I'm having a problem with the Android Garbage Collector and was hoping someone could point out what I may be doing wrong here. I have a lot of data at the start of my program that is generated and thrown into an ArrayList. Example of what I'm doing below...
m_aUnitsPhysical.add(new UnitData("P01", 1, 0, 0, false, false, 300, UnitType.PHYSICAL, 1, "Unit Name"));
There's about 236 of these statements in my class constructor. The array is defined as:
private ArrayList<UnitData> m_aUnitsPhysical; // Physical array listing
And in case it helps, the class constructor is...
public UnitData(String p_szID, int p_iAtk, int p_iDef, int p_iUp, boolean p_bLoot, boolean p_bHonor, int p_iCost, UnitType p_Type, int p_iLevel, String p_szName)

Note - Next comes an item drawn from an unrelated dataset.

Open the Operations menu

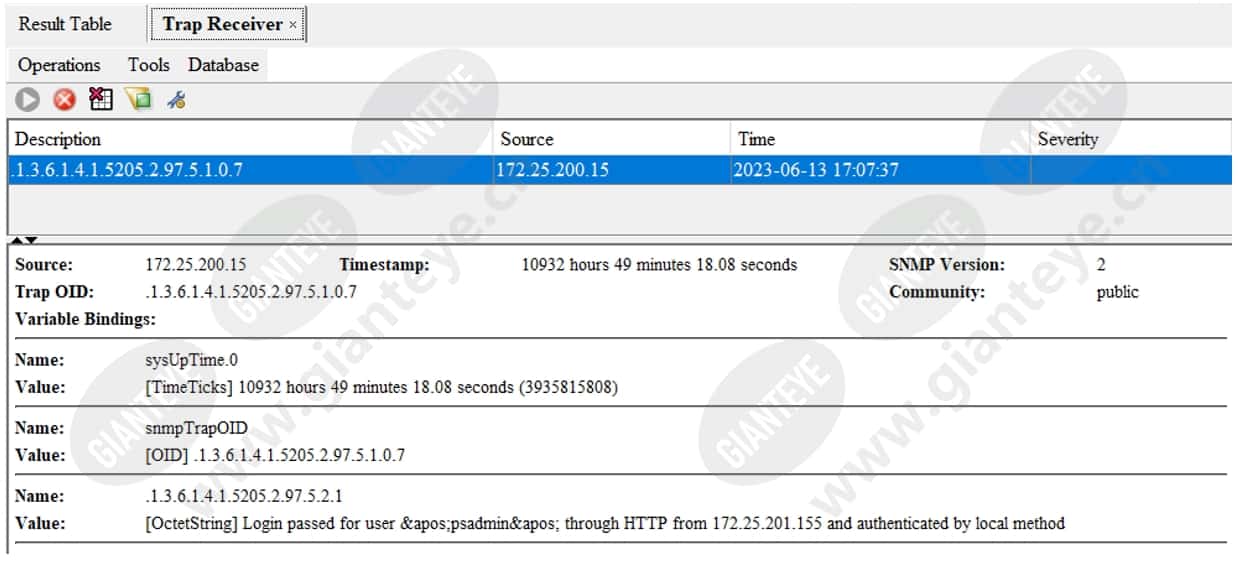pyautogui.click(x=59, y=65)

UnitData is a class of mine that simply stores the data, kinda like the old C struct. I know I'm chewing up huge amounts of memory during this operation. When it completes however, the Garbage Collector (as shown in logCat) kicks in and free's up huge amounts of data.
So, what's going on? Is the garbage collector angry with the way I'm doing the above statement, or is it telling me it's killing off memory from other applications? Is there any way to tell? Is there a better way of doing what I'm doing above that won't use so much memory? Should I try and use the SqlLite database instead of doing it this way?
I rarely get reports from my users that they've run into a memory issue, but they are occurring. Predominantly its when they leave the app for some reason or another then come back to it; the data in the array dissapears. I'm just trying to get a handle on how I should be doing this in case I'm doing it wrong. Any insight would be greatly appreciated!